Равнодушие мира падает каменным дождем, сокрушая меня до костей. Каждая секунда гниет, проходя мимо меня, из-за страха перед необходимостью быть кем-то ставшего никем, кричащего повсеместно – и в никуда. Мои идеи вторичны, размыты и нуждаются в контексте, чтобы не выглядеть так, как они выглядят. Стихи превращаются в набор образов, проза стыдливо съеживается меж амбициозности и бедного исполнения, картинки случайны, музыка не создает атмосферу, посыл неясен, но все равно позорен и жалок, миниатюры тупиковы, диалоги глупы и каркасны, приемы избиты и недейственны, мое выступление совершенно не забавно – все не такое, каким должно быть.

 

Слова все лезут и лезут из меня, я путаюсь в их сетях, паникую, тороплюсь и не вижу никакого внятного завершения истории, которую написал о себе, пытаясь делать вид, что писал не о себе.

Счастья и смысла нет ни во мне самом, ни в мире вокруг меня, эти вещи рождаются лишь при особого рода взаимодействии между нами, но я давно разучился взаимодействовать, функционально уподобившись черной дыре. Я так глубоко зарылся в пустоту, что даже ее вычерпал до дна, вывернув наизнанку самую суть боли, бесконечно, как мантру, повторяя одно и то же: все вокруг до ужаса пустое и бессмысленное.

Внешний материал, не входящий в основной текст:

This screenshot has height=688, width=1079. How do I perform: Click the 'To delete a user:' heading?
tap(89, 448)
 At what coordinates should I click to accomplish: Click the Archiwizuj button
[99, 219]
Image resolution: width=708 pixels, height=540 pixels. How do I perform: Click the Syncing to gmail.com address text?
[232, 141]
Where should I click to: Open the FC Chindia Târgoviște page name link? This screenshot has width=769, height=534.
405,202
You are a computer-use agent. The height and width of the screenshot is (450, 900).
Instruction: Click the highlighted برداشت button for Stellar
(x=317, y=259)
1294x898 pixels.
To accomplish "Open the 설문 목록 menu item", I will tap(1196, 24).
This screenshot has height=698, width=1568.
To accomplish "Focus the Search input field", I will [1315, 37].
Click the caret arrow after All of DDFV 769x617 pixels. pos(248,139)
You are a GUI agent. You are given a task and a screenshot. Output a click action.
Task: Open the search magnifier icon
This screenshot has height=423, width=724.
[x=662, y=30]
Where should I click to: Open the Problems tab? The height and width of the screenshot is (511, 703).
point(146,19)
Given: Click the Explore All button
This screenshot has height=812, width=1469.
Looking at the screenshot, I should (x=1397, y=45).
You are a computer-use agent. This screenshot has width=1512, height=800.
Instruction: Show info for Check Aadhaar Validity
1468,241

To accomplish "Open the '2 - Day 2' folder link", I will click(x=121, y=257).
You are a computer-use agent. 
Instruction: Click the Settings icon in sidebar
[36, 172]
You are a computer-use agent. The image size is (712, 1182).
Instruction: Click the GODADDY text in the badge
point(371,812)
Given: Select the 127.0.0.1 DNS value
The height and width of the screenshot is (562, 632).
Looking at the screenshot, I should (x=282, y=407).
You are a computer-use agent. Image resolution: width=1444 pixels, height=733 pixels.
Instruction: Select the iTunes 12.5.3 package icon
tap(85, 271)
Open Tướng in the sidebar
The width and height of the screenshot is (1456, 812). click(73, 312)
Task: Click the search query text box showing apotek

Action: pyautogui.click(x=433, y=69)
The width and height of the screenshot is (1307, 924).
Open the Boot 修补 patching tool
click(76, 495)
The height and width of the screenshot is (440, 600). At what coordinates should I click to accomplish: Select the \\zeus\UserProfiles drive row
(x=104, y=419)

Но если бы кто разделял мой ужас искреннего прочувствования этой пустоты, то он бы не стал спрашивать, зачем я все твержу и твержу эти слова. Принять себя невозможно, так же как желать смерти или смириться с жизнью, поэтому все, что человеку остается – сожалеть о своем рождении, о том, что был вырван из хаоса пустоты, что его наказали формой, сослали в жизнь, чтобы наполнять слова смыслами, чтобы придавать чему-то значение, лишь пропуская через свое восприятие.

Я уже почти закончил – дописываю последние строки. Наступит такой момент в пространстве времени, когда другой я прочтет это и все вспомнит. Возможно, у этого другого меня найдется решение. А может и нет. Это глупо и странно – усесться в углу и выдумывать себе миры и историю, чтобы банальная и приземленная реальность не выбила из меня весь настрой, пока я описываю себя как неудачную первоапрельскую шутку, как ошибку в расчетах, как того человека, которому вечно кажется всякое, которому… К черту.

Это так же глупо и странно, как завершить выступление словами о том, что мой первый и единственный смысл – найти выход из этого лабиринта снов, проснуться и понять, кто я на самом деле”.